Thanksgiving has its origins, of course, in something terribly broken. Rafael Lemkin, the Polish Jew and Holocaust survivor who coined the term genocide, viewed the colonization and destruction of Native Americans as a genocide (I believe he would have viewed both Hamas’ attacks on October 7th, and Israel’s destruction of Gaza as genocidal; a topic I’m sure we’ll discuss around our Thanksgiving table. Not everyone will agree, and that’s ok, too). So I was glad that the Prospect Park Track Club has made the annual Turkey Trot we ran this morning into a “run for reconciliation” benefiting the American Indian Community House [ [link removed] ].
Everyone who is showing up to protect neighbors from Trump’s authoritarian regime is not only helping to heal something broken for those individuals and families. You are participating in the work of trying to heal what’s broken in our democracy.

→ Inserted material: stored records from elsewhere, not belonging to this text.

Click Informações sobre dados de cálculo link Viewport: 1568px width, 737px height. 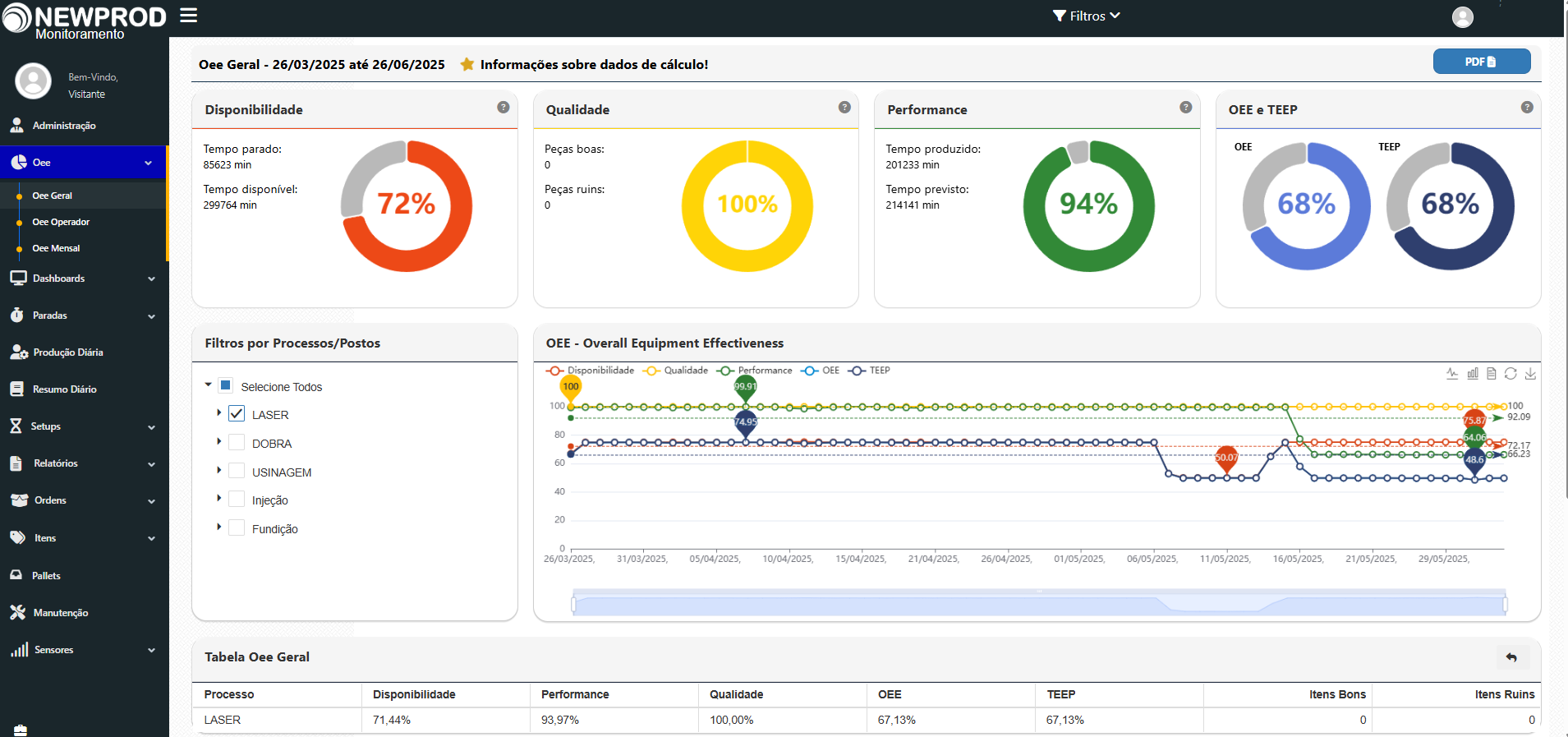pyautogui.click(x=593, y=64)
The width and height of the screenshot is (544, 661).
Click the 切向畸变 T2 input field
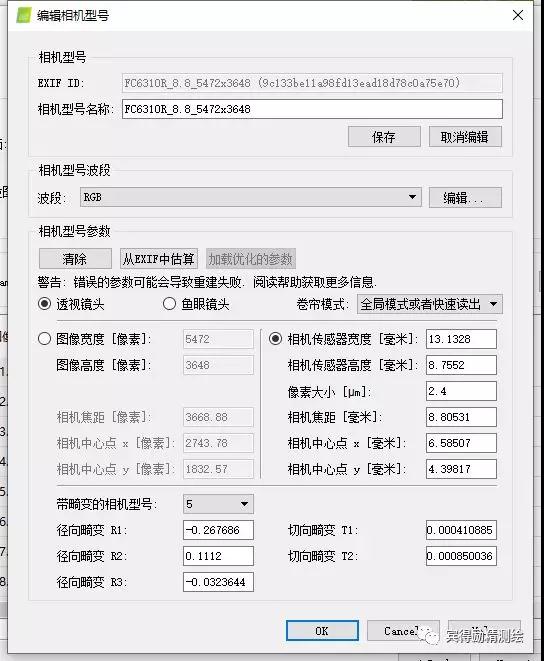point(461,556)
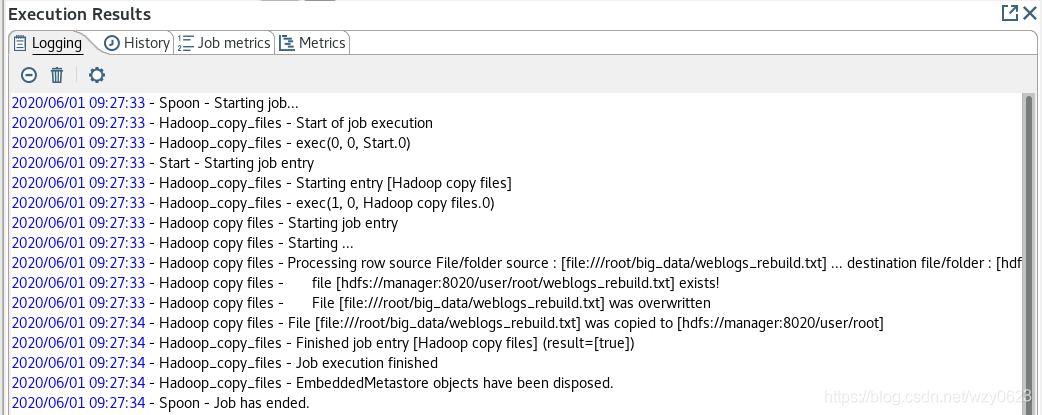The width and height of the screenshot is (1042, 415).
Task: Click the numbered list icon of Job metrics
Action: pyautogui.click(x=185, y=43)
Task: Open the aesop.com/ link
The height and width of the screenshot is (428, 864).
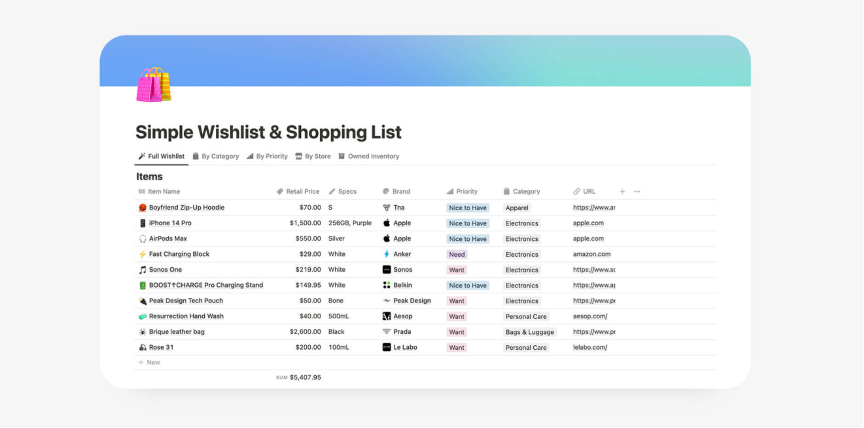Action: point(590,316)
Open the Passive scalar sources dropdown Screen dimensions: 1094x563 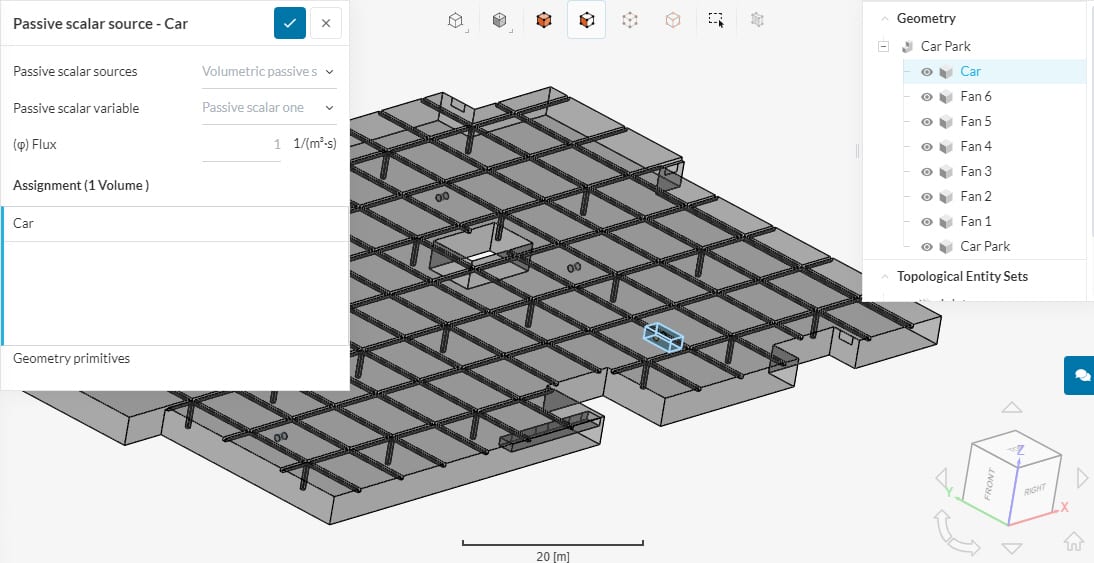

I think you can see a path forward in the stories of these young people. Yasir, Joel, Ibrahima, and Abdur-Rahman have seen more tragedy and heartbreak than anyone should have to endure. But, like Ady and Rachael and Carl, and like you and me, too, they are finding ways to heal what’s broken, with the help and care and solidarity of so many extraordinary people (who are, of course, also busy trying to heal what’s broken in their own lives).
In Yasir’s smile, in the new communities and families that are forming, in the country we’re working to build together, in meals with jollof rice from Sudan and Guinea, in hot dogs on roller coasters, and in the turkey and stuffing (or whatever you’ll have at your table tonight), we can start to taste just how beautiful that could be.
This Thanksgiving, there are a lot of broken things to heal. And a lot to be grateful for.